-------- Data lines

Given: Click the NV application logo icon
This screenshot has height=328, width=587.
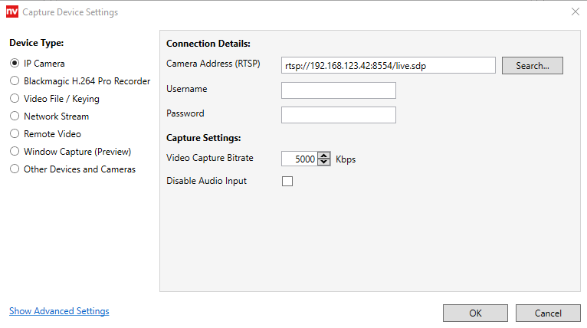Looking at the screenshot, I should pos(11,11).
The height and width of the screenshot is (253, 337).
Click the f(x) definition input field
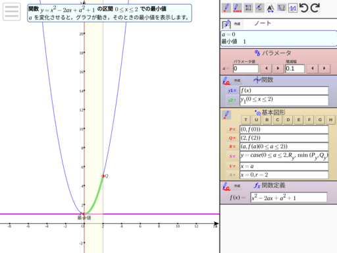pyautogui.click(x=289, y=198)
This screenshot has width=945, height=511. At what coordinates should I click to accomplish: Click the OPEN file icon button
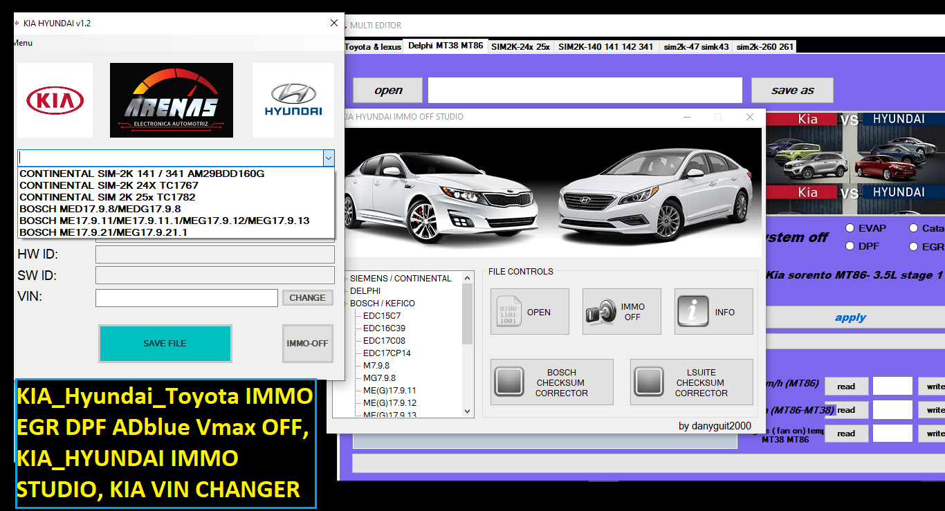coord(508,312)
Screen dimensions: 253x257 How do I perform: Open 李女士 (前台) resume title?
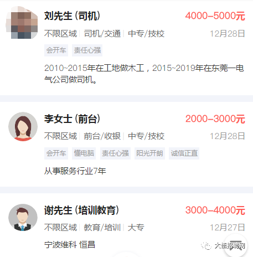point(72,119)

----------------

▶ [Written task] Reproduce all of the entries above word for word. Leave the pictures out.

▶ [Exercise solution]
Given: Click the NV application logo icon
This screenshot has height=328, width=587.
Looking at the screenshot, I should pos(11,11).
The height and width of the screenshot is (253, 337).
Click the f(x) definition input field
pyautogui.click(x=289, y=198)
This screenshot has width=945, height=511. At what coordinates should I click to accomplish: Click the OPEN file icon button
coord(508,312)
Screen dimensions: 253x257 How do I perform: Open 李女士 (前台) resume title?
point(72,119)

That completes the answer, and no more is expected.